Ingresso Prefettura di Lecce
Ingresso Prefettura di Lecce

Lecce. La missiva a firma congiunta è stata inviata, nella mattinata odierna, al Prefetto di Lecce, Claudio Palomba, la richiesta è perentoria: Rendere quanto prima pubblica la graduatoria inerente l’assegnazione degli alloggi popolari senza dover attendere l’esito delle urne.
 
Luigi Melica e Alessandro Delli Noci hanno inteso, in questo modo, lanciare un forte segnale all’amministrazione comunale, oltre che alla cittadinanza.

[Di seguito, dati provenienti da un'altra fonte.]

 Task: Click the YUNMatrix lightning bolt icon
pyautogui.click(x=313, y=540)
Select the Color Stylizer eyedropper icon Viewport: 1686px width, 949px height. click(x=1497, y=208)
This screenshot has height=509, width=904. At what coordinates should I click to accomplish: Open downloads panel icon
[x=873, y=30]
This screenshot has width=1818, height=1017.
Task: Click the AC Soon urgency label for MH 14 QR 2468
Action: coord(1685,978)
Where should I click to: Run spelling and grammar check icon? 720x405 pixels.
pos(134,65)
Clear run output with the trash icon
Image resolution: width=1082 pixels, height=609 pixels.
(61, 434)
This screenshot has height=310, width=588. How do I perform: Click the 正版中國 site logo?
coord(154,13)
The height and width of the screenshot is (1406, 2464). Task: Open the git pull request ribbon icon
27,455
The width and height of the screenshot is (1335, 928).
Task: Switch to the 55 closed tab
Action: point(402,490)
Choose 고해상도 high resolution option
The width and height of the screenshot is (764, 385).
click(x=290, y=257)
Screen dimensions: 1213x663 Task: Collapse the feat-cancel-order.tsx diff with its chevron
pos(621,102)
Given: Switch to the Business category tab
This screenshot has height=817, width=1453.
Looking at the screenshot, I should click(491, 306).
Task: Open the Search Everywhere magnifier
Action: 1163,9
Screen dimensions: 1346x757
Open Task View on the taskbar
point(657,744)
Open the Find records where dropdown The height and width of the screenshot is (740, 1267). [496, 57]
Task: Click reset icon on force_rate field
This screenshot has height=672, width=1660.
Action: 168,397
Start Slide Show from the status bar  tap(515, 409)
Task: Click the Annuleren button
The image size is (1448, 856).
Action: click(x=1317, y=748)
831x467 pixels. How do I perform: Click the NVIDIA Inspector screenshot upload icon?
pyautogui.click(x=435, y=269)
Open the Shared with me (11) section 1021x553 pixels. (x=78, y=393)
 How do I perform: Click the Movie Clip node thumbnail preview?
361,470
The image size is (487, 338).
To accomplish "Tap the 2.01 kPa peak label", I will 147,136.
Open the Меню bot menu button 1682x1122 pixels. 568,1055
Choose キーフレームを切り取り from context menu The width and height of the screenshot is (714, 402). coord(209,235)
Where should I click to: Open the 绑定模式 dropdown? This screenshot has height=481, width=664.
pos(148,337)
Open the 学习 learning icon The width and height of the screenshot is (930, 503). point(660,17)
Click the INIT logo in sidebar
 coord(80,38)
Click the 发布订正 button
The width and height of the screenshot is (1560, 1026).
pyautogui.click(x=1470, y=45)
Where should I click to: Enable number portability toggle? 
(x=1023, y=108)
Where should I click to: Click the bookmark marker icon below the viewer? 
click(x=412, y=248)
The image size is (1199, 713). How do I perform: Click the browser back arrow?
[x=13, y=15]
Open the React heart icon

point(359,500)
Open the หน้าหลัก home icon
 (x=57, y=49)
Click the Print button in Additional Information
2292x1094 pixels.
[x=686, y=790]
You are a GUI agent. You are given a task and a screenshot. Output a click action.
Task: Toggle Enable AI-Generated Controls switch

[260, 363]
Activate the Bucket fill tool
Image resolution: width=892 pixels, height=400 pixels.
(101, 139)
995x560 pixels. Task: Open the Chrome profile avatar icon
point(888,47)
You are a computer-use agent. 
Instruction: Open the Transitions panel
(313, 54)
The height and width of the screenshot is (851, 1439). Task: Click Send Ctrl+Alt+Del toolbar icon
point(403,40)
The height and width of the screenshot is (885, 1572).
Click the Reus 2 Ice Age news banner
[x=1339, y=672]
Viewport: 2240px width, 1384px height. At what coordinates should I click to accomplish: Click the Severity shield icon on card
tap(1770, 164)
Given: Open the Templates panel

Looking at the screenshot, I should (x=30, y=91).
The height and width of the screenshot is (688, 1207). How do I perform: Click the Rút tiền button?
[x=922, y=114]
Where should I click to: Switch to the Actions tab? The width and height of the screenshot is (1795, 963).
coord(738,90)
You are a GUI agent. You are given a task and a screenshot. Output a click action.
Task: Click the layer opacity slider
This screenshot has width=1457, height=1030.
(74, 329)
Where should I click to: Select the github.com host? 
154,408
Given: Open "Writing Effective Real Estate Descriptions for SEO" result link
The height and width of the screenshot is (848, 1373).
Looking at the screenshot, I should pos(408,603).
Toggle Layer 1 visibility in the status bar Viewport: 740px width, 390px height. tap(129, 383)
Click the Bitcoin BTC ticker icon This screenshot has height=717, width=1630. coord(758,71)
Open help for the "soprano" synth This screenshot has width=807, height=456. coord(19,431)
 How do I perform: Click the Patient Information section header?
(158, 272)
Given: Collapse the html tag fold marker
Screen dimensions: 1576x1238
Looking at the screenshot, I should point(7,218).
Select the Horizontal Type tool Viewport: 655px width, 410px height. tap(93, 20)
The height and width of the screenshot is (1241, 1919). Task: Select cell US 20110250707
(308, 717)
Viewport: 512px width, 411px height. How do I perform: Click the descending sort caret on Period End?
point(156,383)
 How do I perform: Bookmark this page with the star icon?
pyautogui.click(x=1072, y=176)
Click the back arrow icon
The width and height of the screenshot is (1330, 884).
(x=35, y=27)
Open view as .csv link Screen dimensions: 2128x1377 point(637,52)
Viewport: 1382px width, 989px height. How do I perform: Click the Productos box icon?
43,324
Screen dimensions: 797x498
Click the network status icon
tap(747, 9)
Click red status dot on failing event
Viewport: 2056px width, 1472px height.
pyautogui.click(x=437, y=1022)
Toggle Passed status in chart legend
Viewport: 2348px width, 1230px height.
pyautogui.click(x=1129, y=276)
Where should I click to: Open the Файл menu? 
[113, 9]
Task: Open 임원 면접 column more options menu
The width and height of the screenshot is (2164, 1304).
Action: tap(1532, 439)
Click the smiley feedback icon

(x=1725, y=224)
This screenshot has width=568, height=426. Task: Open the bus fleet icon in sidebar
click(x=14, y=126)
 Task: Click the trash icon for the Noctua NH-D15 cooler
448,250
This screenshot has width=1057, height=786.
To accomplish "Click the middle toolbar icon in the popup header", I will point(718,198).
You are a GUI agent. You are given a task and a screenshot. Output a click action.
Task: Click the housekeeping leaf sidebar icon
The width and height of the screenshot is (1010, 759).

Ed è proprio nell’interesse dei cittadini leccesi ed in favore del senso di legalità che il candidato sindaco della coalizione “trasversale” ed il consigliere uscente d’opposizione si sono adoperati per sollecitare l’intervento dell’Autorità competente in materia.
 

Nella lettera, i mittenti spiegano come siano già trascorsi ormai ben due mesi dalla richiesta di chiarimenti indirizzata al sindaco Perrone, cui avrebbe fatto seguito un silente diniego.
 
“Ad oggi la graduatoria provvisoria dei richiedenti tali alloggi, che avrebbe dovuto essere pubblicata lo scorso 20 aprile secondo i termini di legge ancora non è stata resa pubblica – si legge nella missiva -  gli scriventi chiedono di intervenire nei modi che riterrà opportuni affinché la suddetta graduatoria sia resa pubblica entro la fine di questa campagna elettorale”.
 
Delli Noci e Melica, inoltre, considerano anche l’eventualità che il  ritardo nella costituzione della preordinata  commissione ad hoc possa protrarsi e propongono, come riportato nella lettera, “di sollecitare l’annullamento del bando a seguito delle citate illegittimità che si aggiungono a quelle già evidenziate nella nostra lettera dello scorso 18 aprile”.
 
Secondo il Candidato sindaco ed il Consigliere uscente, l’illegittimità dell’atto risiederebbe nella mancata osservanza dei termini legali per la nomina della commissione di valutazione: 60 giorni dopo la scadenza. In questo si ravviserebbe una violazione dei termini.